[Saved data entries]
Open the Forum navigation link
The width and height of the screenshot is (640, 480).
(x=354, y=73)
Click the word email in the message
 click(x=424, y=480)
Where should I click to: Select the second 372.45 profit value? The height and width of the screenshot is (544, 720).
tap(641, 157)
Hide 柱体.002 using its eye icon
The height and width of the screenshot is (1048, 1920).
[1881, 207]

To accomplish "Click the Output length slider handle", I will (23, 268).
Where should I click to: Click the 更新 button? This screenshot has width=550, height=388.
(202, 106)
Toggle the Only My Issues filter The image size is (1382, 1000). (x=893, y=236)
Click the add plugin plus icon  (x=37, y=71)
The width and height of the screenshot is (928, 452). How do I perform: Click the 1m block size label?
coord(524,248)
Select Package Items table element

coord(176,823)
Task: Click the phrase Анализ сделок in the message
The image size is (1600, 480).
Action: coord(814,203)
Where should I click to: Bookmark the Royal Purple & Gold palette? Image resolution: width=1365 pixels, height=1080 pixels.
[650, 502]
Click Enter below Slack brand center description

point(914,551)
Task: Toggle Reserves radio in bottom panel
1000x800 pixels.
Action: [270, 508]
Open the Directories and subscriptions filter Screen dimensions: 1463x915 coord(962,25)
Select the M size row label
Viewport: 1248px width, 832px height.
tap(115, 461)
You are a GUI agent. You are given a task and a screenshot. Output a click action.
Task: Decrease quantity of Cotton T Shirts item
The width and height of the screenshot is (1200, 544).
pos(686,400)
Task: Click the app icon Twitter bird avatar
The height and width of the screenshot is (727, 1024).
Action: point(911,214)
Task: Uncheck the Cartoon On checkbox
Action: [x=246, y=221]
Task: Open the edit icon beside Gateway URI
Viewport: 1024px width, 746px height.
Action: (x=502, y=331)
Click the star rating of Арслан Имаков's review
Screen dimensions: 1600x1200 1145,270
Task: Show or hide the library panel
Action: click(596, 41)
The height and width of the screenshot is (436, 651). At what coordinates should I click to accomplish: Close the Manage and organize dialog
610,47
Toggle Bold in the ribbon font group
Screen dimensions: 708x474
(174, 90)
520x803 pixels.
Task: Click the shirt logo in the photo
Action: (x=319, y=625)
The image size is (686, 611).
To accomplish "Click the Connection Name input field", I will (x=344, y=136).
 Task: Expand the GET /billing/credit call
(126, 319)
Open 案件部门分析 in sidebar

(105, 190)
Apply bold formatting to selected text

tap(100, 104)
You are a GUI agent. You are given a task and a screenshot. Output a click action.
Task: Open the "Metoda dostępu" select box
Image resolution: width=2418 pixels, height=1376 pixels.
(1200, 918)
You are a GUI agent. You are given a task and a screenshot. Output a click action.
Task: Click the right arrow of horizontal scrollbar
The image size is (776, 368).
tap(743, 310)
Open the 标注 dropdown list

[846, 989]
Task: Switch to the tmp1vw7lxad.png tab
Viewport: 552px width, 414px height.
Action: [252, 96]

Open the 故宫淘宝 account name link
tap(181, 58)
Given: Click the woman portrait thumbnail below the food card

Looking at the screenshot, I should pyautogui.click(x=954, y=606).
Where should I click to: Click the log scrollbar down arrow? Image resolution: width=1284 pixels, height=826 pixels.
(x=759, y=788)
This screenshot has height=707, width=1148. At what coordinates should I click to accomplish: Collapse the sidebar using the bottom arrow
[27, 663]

- TASK -
Copy all lines from the data above that contain the word "will".

- TASK ANSWER -
To accomplish "Click the Output length slider handle", I will (23, 268).
To accomplish "Click the Connection Name input field", I will (x=344, y=136).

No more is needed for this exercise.